Big Tech’s alliance with Trump is paying off
Just half a decade ago, during the first Trump term, tech companies spoke out loudly against the killing of George Floyd by a Minneapolis police officer, then introduced broad new diversity policies and programs. Now that many of tech’s most influential leaders — people like Musk and venture capitalists David Sacks and Marc Andreessen — have turned so enthusiastically pro-Trump, the tech industry has taken the approach of flattering, appeasing and financing Trump in his second term. A collective response to recent events in Minnesota seems impossible.
What has changed? I doubt that the majority of the tech industry has radically changed its political views on social issues like race and policing. What has changed is AI. Following the release of ChatGPT in 2022, technology leaders could very likely see the broad transition that AI could bring, and the massive and expensive infrastructure expansion that would be required to support it. (Big Tech, AI and cloud companies are now betting hundreds of billions of dollars on building new data centers to run AI models.)
So tech leaders decided to get behind the candidate who was likely to make this possible, rather than regulate it. That was Trump, and they did it knowing that a lot of odious social policies would likely come with the deal. Major tech leaders funded Trump’s inauguration and his new White House ballroom. They visited him at Mar-a-Lago and at the White House to advise him on trade and technology policy. Some strongly defended his policies on social media. And some played a role in his administration (for example, Sacks became Trump’s “AI and crypto czar” and Musk led DOGE).
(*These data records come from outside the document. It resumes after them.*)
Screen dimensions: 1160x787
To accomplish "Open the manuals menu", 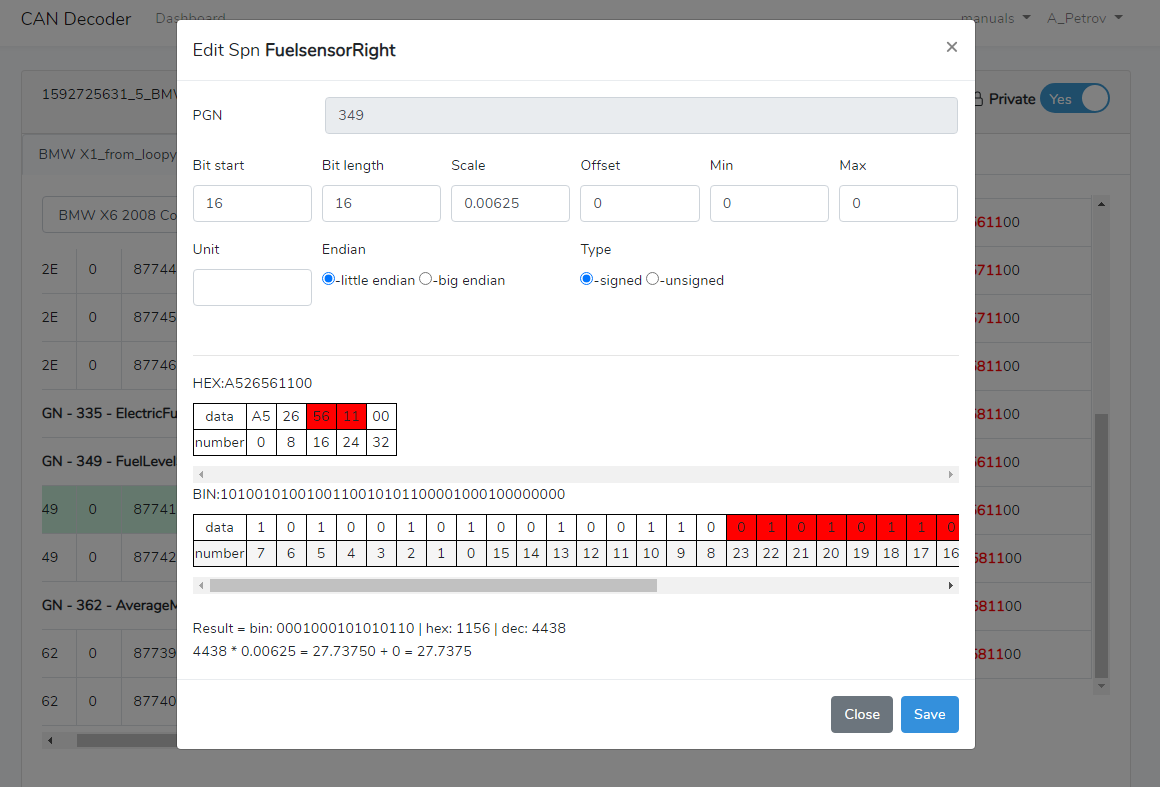I will [995, 17].
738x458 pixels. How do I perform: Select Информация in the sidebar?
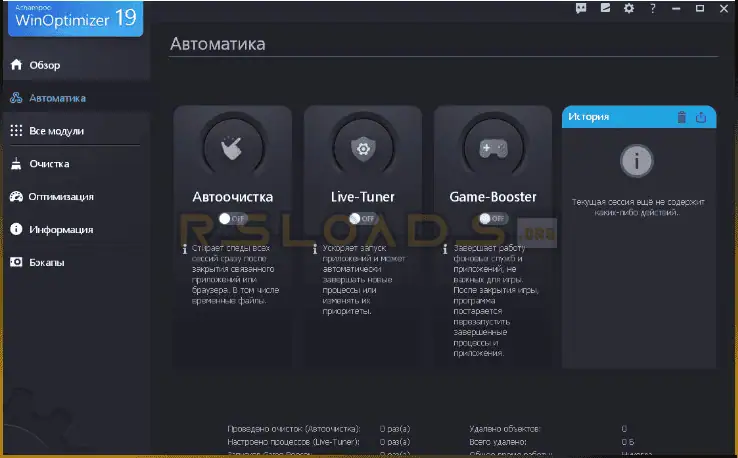pyautogui.click(x=61, y=229)
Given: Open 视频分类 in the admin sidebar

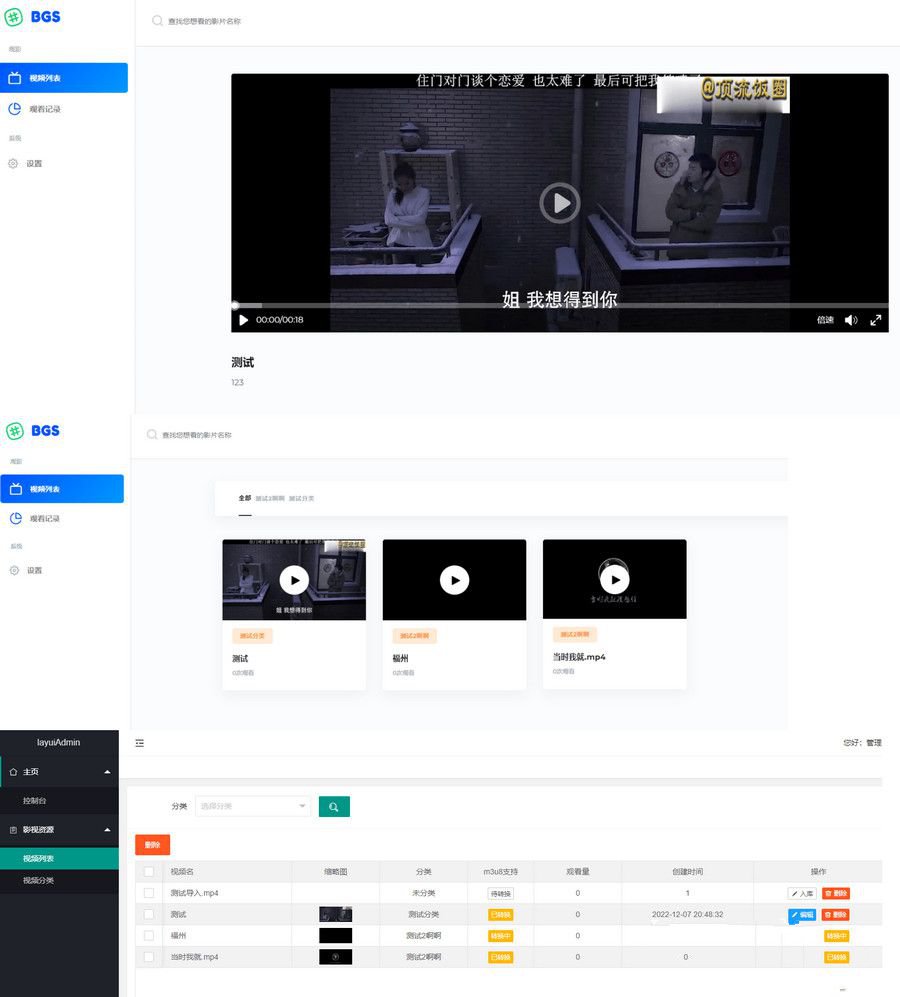Looking at the screenshot, I should point(39,881).
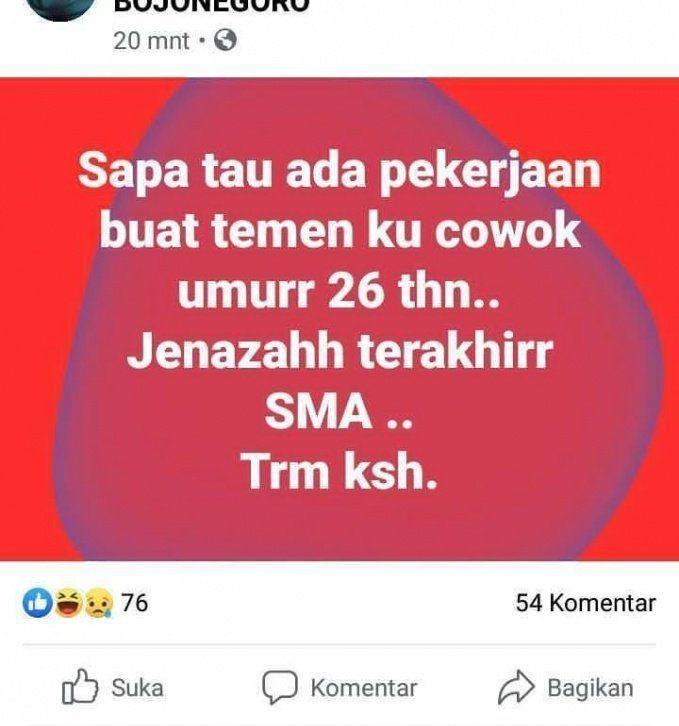The image size is (679, 726).
Task: Click the 'Sapa tau ada pekerjaan' text line
Action: (340, 172)
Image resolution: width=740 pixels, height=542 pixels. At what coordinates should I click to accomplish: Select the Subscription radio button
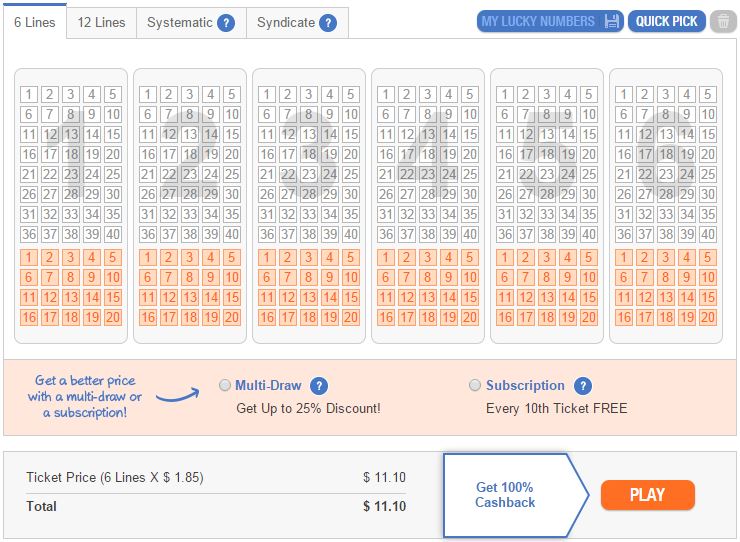point(475,385)
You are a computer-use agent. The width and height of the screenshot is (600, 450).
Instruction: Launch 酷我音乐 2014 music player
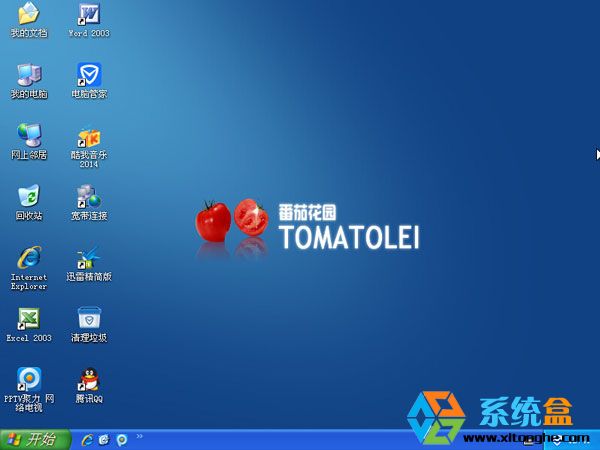89,136
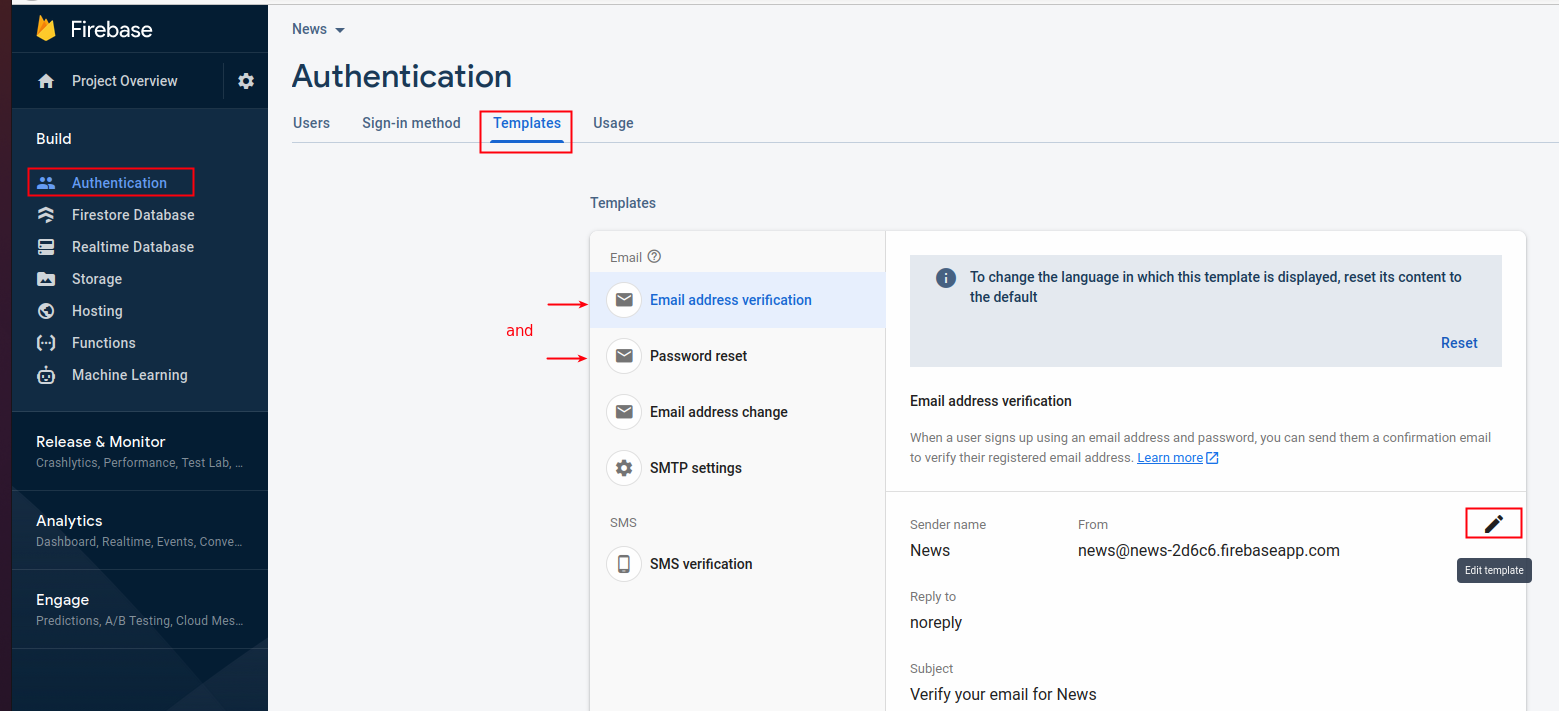Click the Firebase logo icon
1559x711 pixels.
(46, 28)
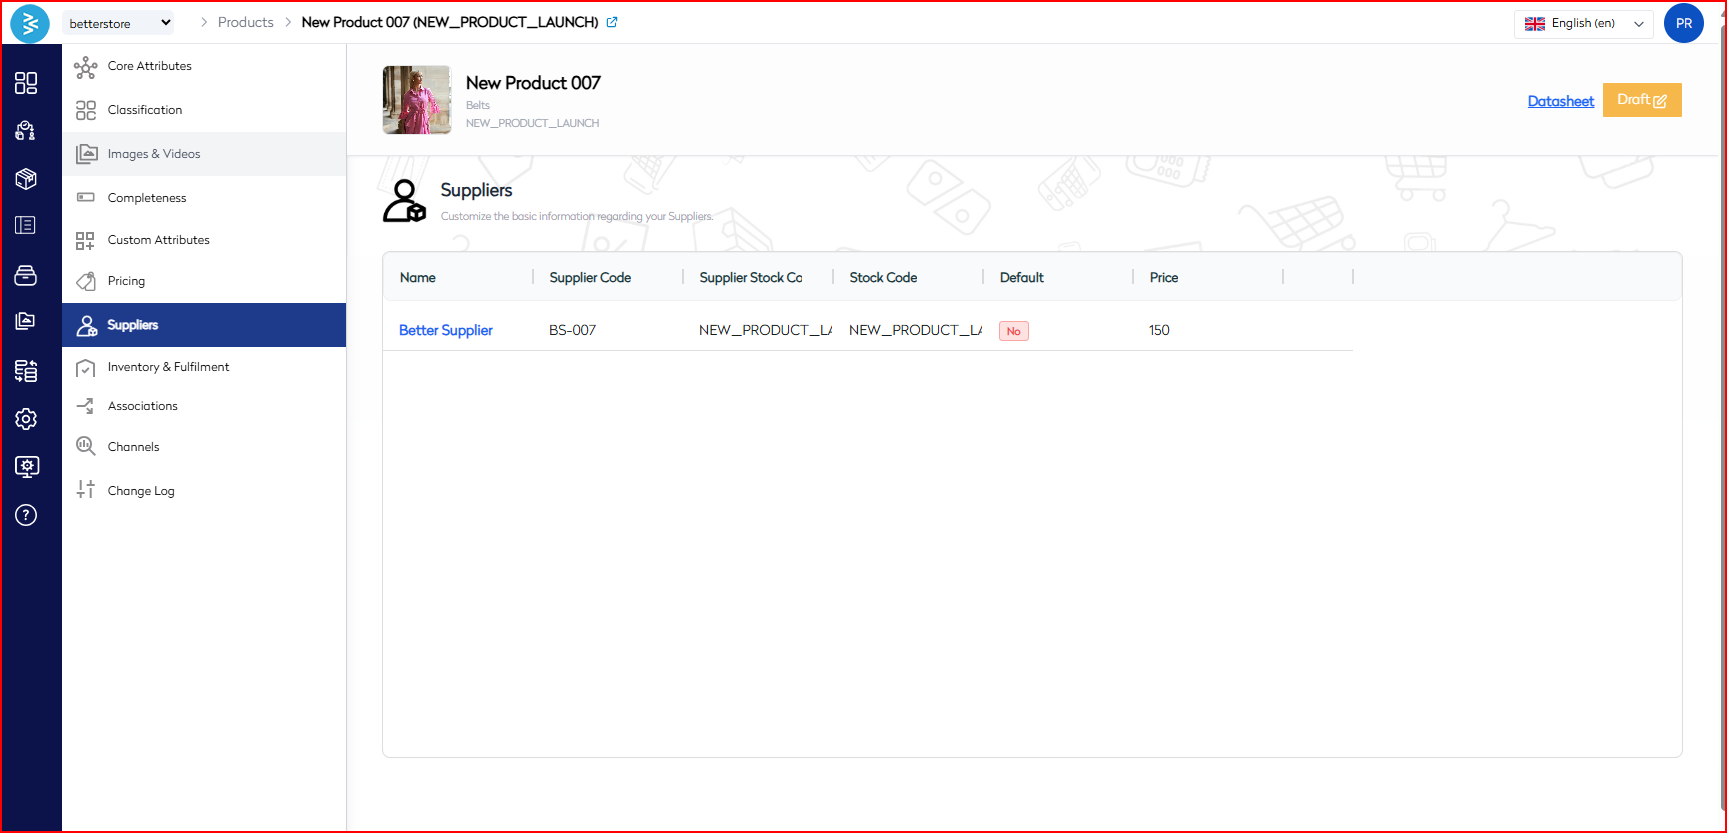Open the Datasheet link
The image size is (1727, 833).
(1560, 101)
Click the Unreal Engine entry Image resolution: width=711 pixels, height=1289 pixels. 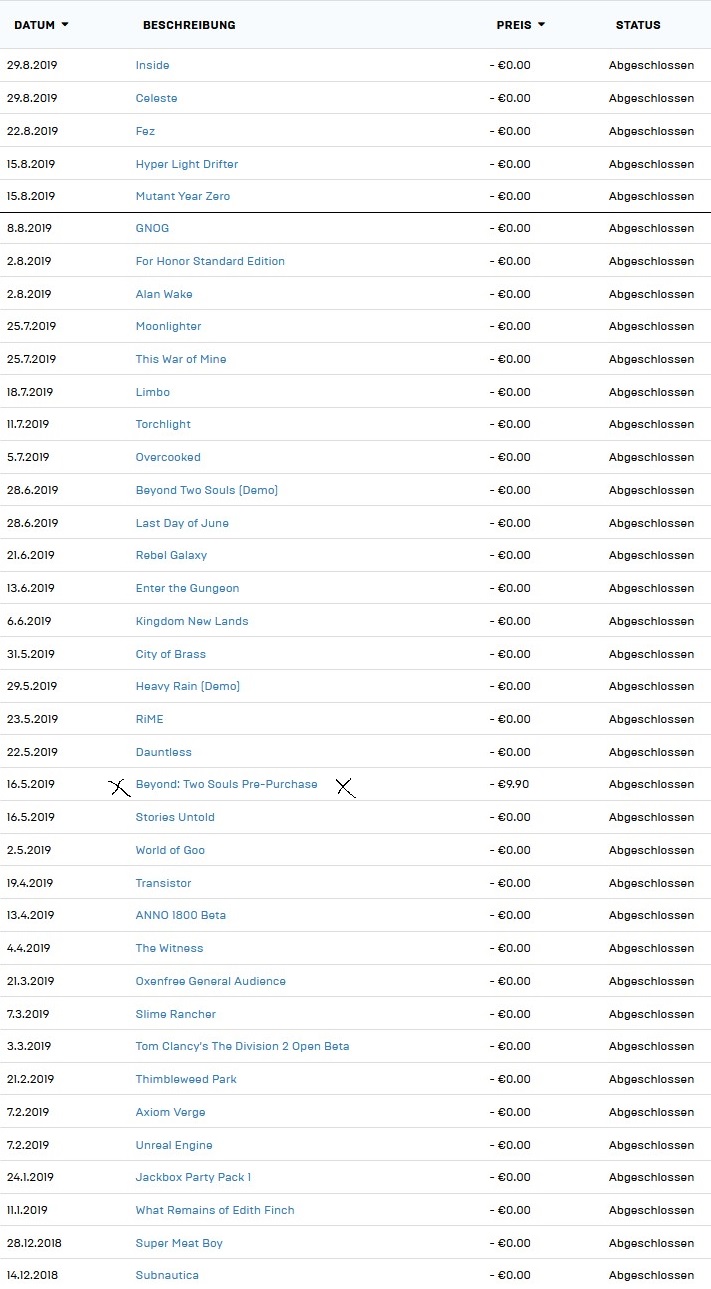click(x=174, y=1145)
And Trump delivered. His administration – under the influence of people like Sacks, Musk and Andreessen – has made it a top priority to keep the federal government out of the way of building out the AI infrastructure. The Trump administration has stifled any chance of meaningful AI regulation most Americans are in favor) in Congress and has even tried to stop states from doing so. It has canceled federal investigations into tech companies and sought to cut red tape at the state and local level that could slow data center construction.
But the tech industry’s alliance with the MAGA crowd has never faced a threat as serious as the one from Minneapolis.
“I wonder how this regime’s eager tech enablers, including some of my former VC friends and partners, rationalize this atrocity,” says former Andreessen Horowitz partner John O’Farrell. posted on X. “Just the latest in a year full of horrors. Is all the crypto and AI money in the world really worth this?”
Ordinary tech workers may not be as willing to swallow their moral scruples as top management. They are becoming increasingly sensitive to Trump’s ICE strategy and its consequences on the ground across the country. Any additional acts of violence by ICE against American citizens could exponentially further agitate workers and put further pressure on business leaders to respond in meaningful ways. If Trump persists, tech companies may ultimately have to choose between their alliance with Trump and the loyalty of their own employees.